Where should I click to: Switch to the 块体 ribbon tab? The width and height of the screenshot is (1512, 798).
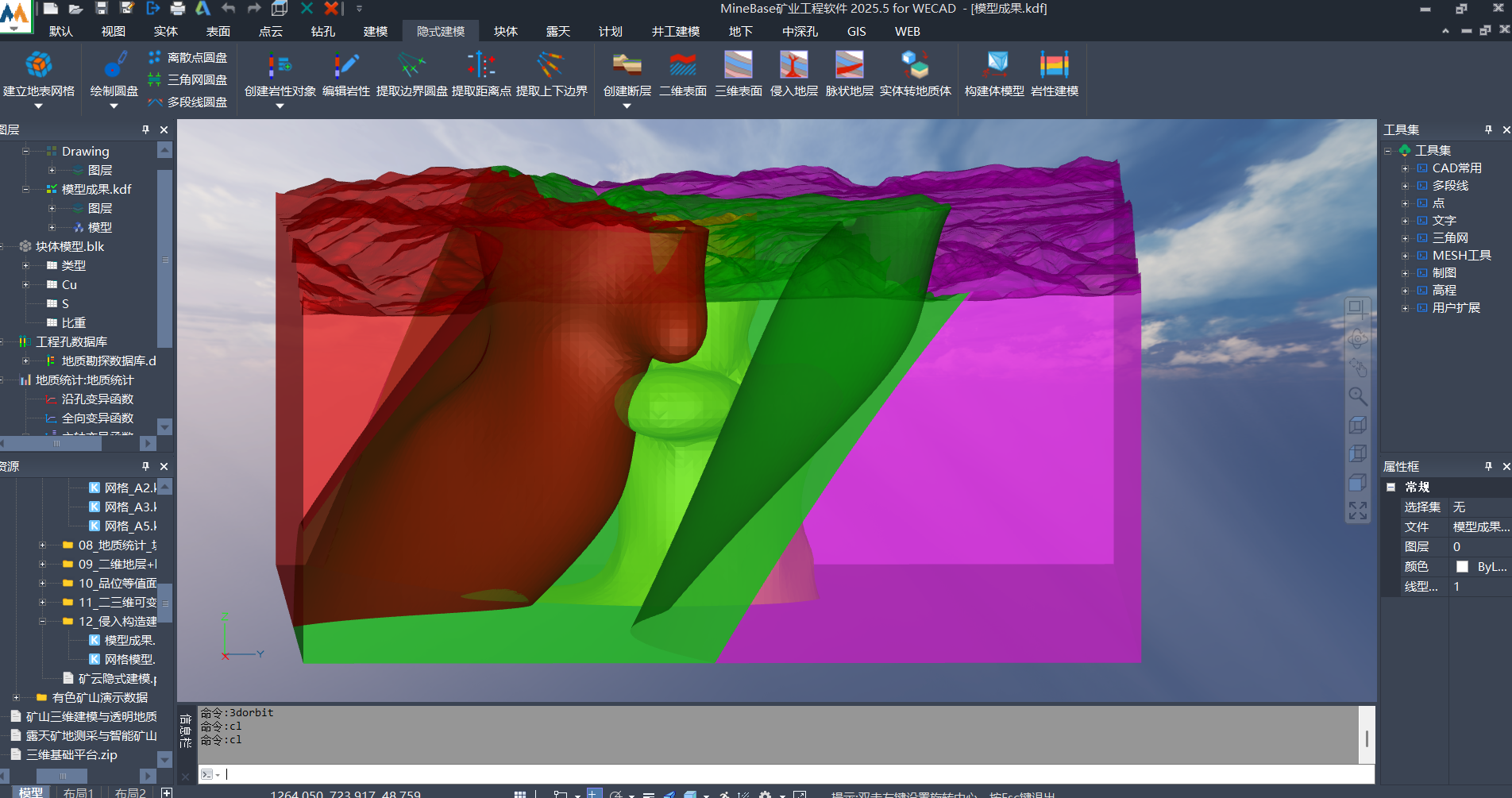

...

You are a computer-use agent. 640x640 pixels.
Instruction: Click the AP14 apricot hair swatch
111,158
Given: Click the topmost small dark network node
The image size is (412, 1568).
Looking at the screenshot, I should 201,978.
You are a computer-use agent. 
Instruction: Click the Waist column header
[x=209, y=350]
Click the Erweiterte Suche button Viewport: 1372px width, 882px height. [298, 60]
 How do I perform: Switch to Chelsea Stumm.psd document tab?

Required action: Report, with a number and no other words, how many lines of the listing contain "Switch".

Worked solution: 2